Text excerpt:
--- START ---

The scalability and adaptability of the system make it suitable for various healthcare applications. It can be used for individual patient monitoring at home, integrated into hospital systems for real-time monitoring of multiple patients, or deployed in elderly care facilities to provide continuous supervision of residents' health. The system's flexible architecture allows for easy integration with existing healthcare infrastructure, making it a versatile solution for enhancing patient care.

In the first embodiment, the invention is implemented as a home-based remote patient monitoring system. A patient with a chronic condition, such as hypertension or diabetes, wears a set of sensors that monitor their heart rate, blood pressure, and glucose levels. The sensors continuously transmit data to a smartphone, which acts as the gateway device. The smartphone processes the data locally and sends it to the cloud-based analytics platform for real-time analysis. If the platform detects abnormal blood pressure or glucose levels, it sends an alert to the patient's doctor via a mobile app notification, enabling the doctor to take timely action. This embodiment is designed to empower patients to manage their health from home, reducing the need for frequent hospital visits and allowing for early intervention in case of potential health issues.

--- END ---

Given data:

--- START ---

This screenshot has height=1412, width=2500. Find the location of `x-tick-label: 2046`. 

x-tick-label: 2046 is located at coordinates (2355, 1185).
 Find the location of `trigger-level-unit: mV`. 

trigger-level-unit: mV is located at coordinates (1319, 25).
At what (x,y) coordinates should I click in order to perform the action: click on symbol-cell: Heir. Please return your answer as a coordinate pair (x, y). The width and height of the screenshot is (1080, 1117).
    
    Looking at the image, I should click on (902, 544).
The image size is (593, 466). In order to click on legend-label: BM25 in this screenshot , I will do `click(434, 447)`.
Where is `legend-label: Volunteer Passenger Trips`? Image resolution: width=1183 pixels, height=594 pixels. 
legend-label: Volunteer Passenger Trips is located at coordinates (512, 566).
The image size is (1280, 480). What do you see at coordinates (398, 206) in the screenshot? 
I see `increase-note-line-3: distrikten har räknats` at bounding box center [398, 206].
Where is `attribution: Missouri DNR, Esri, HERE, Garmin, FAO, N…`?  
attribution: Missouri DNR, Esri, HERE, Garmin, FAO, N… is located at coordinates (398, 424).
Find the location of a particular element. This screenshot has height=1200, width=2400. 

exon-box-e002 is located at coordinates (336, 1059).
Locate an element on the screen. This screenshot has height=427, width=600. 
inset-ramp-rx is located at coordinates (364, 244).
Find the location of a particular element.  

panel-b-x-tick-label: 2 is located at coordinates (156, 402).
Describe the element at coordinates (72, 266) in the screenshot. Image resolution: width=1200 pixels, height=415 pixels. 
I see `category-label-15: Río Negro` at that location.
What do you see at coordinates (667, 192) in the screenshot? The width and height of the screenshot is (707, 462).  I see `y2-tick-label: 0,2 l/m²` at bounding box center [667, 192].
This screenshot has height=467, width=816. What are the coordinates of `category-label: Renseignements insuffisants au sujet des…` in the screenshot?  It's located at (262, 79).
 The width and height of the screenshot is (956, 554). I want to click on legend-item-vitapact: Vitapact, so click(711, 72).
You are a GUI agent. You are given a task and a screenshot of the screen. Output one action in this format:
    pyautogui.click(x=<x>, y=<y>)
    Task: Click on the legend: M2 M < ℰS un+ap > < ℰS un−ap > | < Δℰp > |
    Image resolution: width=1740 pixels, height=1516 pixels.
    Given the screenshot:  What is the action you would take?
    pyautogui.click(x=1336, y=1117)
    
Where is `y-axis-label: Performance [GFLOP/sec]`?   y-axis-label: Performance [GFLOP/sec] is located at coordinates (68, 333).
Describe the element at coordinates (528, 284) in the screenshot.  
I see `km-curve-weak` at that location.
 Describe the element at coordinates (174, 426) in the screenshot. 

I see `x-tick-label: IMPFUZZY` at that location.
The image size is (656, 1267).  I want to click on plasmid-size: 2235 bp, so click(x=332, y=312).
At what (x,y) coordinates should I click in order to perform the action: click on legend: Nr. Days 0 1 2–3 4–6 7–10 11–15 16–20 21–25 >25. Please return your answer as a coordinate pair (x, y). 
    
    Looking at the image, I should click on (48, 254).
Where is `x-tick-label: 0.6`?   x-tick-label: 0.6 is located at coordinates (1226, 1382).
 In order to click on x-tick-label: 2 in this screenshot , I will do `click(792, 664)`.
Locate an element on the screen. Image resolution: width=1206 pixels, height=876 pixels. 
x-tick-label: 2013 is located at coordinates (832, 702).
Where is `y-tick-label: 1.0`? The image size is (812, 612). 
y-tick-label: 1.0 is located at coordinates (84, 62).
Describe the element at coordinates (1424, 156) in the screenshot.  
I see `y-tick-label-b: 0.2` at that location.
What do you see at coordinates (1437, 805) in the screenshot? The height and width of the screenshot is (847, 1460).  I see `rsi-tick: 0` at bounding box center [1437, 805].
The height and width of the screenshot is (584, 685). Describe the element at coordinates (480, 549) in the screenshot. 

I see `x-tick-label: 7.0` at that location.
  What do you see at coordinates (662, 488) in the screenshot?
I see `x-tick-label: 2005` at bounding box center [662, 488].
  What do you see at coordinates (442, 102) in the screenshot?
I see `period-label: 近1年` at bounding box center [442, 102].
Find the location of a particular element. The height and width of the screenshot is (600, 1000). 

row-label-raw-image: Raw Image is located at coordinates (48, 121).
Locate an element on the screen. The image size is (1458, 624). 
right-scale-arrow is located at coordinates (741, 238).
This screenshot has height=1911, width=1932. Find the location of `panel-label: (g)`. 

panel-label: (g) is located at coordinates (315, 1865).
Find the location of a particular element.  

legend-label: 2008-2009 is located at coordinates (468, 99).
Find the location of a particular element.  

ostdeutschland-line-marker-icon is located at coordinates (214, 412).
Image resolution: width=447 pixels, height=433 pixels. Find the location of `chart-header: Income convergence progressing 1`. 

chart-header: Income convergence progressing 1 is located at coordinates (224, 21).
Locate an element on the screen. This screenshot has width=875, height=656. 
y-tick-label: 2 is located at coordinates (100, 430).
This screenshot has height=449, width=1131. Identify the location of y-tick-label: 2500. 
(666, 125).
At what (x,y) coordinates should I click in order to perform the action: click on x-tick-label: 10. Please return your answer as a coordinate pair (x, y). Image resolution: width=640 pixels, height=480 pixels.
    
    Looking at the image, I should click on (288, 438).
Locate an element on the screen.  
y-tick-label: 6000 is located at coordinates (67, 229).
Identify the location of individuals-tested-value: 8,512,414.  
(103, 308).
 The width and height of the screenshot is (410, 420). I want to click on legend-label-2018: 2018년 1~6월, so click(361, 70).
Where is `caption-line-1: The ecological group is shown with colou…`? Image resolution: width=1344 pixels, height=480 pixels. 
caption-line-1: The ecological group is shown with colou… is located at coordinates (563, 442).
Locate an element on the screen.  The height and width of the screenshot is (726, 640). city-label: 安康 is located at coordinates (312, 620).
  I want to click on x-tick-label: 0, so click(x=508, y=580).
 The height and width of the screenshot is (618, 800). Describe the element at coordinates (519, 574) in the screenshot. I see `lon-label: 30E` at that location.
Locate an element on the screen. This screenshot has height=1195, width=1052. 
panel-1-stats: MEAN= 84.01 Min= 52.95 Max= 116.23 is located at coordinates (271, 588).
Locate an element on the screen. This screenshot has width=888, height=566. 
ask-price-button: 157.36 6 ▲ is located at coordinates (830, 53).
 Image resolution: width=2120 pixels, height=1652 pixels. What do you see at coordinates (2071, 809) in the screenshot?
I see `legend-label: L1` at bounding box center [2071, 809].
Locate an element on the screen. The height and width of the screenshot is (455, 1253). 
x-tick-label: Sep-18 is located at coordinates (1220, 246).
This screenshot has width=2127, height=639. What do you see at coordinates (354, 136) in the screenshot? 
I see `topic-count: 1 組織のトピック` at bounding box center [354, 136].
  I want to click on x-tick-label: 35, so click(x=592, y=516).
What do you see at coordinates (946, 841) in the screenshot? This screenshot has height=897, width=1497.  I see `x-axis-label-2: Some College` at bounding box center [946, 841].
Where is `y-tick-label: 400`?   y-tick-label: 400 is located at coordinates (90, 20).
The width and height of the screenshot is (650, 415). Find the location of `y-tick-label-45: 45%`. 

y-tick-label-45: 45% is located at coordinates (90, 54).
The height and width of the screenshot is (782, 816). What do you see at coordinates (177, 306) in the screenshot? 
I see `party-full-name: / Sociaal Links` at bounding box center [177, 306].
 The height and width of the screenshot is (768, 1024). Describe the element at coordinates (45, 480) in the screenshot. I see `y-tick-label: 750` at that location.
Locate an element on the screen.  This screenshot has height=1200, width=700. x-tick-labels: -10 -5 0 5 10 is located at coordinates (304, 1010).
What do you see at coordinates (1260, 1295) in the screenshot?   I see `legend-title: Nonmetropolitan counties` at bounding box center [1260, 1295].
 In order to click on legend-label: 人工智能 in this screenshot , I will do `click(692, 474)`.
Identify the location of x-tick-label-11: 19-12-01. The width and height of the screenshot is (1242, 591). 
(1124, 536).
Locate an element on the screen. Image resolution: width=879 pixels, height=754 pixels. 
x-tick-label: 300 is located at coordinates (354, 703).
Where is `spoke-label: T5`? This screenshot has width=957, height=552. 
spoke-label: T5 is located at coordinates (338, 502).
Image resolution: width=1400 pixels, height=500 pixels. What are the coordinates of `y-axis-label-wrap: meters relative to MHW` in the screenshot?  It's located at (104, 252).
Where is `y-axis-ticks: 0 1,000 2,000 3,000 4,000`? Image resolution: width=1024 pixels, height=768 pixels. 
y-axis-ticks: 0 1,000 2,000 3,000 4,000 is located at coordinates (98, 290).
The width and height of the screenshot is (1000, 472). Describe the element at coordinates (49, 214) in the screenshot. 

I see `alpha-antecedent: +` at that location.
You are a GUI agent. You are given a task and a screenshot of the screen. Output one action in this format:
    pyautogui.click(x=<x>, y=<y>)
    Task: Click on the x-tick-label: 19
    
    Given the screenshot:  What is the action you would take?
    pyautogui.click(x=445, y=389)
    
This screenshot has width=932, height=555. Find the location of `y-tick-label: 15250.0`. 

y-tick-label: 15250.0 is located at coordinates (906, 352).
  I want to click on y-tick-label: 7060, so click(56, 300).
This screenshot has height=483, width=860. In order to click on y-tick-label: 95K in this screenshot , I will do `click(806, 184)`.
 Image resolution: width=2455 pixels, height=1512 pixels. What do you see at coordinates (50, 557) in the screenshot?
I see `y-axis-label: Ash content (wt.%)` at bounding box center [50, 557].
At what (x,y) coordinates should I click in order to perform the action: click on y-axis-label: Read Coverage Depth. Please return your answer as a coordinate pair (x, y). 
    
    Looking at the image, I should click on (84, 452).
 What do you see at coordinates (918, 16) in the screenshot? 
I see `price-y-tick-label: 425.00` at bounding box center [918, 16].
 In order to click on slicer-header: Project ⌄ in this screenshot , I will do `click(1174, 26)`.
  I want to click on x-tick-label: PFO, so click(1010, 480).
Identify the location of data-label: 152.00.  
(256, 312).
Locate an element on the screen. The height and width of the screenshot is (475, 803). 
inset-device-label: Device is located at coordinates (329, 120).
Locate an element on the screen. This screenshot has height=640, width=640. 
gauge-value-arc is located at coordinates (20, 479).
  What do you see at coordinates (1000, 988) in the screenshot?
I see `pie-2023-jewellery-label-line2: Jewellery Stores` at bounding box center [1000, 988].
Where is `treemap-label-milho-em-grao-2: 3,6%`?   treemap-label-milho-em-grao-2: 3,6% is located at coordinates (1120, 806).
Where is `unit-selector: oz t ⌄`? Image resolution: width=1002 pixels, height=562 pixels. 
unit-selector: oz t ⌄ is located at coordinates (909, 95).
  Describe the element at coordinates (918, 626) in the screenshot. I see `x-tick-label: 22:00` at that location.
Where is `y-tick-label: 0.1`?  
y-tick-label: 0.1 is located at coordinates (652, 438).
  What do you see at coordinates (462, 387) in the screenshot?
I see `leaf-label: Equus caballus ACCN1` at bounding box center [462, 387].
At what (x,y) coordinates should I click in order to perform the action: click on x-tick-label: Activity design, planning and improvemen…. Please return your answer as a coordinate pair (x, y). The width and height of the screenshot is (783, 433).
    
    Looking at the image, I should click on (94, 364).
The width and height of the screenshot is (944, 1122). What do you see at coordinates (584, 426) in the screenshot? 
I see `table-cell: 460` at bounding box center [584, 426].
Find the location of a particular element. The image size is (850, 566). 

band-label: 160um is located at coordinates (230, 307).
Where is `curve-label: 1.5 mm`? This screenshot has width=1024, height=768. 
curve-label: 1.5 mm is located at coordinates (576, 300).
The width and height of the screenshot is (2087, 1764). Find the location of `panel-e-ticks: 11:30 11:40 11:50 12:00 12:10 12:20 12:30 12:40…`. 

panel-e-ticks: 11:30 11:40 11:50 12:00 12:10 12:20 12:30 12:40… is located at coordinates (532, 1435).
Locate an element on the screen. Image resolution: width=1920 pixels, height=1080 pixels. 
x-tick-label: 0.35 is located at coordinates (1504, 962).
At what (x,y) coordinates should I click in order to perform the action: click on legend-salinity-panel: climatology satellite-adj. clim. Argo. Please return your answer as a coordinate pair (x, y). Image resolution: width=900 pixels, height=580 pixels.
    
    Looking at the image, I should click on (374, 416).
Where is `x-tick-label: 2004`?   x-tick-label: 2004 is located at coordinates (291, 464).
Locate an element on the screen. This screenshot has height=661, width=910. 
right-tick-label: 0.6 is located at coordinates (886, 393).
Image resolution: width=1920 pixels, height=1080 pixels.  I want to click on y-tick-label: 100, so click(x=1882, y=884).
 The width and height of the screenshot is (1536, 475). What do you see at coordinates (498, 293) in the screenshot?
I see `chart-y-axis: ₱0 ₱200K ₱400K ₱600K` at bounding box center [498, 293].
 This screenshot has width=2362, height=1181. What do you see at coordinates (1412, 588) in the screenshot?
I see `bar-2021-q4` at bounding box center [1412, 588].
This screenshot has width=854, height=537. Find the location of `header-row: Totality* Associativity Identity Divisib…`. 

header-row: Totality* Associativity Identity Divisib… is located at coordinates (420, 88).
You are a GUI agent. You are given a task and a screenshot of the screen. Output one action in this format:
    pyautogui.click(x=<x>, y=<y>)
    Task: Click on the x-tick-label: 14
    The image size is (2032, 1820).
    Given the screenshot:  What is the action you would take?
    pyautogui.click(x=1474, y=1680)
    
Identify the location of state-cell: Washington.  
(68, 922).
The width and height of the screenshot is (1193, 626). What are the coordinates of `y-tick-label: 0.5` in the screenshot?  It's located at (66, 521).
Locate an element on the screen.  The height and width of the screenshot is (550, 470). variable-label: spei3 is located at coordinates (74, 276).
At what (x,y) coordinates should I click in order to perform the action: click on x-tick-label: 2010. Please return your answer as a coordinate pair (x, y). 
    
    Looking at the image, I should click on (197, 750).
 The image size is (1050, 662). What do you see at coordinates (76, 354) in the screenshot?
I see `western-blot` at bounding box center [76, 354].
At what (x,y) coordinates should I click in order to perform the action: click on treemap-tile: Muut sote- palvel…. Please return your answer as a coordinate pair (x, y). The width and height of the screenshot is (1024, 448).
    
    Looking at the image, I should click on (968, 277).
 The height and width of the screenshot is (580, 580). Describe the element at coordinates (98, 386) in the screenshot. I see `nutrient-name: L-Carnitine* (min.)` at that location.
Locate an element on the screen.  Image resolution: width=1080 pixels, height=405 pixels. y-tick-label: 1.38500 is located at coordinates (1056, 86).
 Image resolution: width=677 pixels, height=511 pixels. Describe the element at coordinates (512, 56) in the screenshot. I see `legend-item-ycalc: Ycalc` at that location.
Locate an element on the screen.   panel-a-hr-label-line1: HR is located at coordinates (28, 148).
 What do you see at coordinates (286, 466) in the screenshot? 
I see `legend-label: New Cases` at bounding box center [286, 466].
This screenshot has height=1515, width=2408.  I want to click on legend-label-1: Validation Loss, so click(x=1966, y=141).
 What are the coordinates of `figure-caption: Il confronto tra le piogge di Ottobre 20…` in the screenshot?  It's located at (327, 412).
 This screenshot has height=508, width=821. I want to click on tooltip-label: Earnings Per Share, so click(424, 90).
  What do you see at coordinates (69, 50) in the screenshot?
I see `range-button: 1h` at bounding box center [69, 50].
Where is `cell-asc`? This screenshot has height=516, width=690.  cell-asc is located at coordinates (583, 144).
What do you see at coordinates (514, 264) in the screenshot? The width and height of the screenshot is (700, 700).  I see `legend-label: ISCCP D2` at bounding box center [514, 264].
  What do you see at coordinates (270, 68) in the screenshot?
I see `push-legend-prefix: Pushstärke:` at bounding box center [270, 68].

--- END ---

Description of the task:
Extend the description of the remote patient monitoring system, starting right after its final sentence.

Answer space:
In the second embodiment, the invention is deployed in a hospital setting to monitor multiple patients simultaneously. Each patient in the ward is equipped with a wearable sensor device that tracks vital signs like ECG, SpO2, and body temperature. The data from these sensors is transmitted to a central IoT hub located in the ward, which aggregates and processes the information before sending it to the hospital's cloud-based analytics platform. The system uses machine learning algorithms to detect anomalies in real-time across all monitored patients. For instance, if the platform identifies a sudden drop in a patient's oxygen saturation, it triggers an alert to the attending nurse's smartphone, allowing immediate medical intervention. This embodiment demonstrates the system's scalability and efficiency in a clinical environment, enabling healthcare providers to monitor patients' health continuously and respond swiftly to emergencies.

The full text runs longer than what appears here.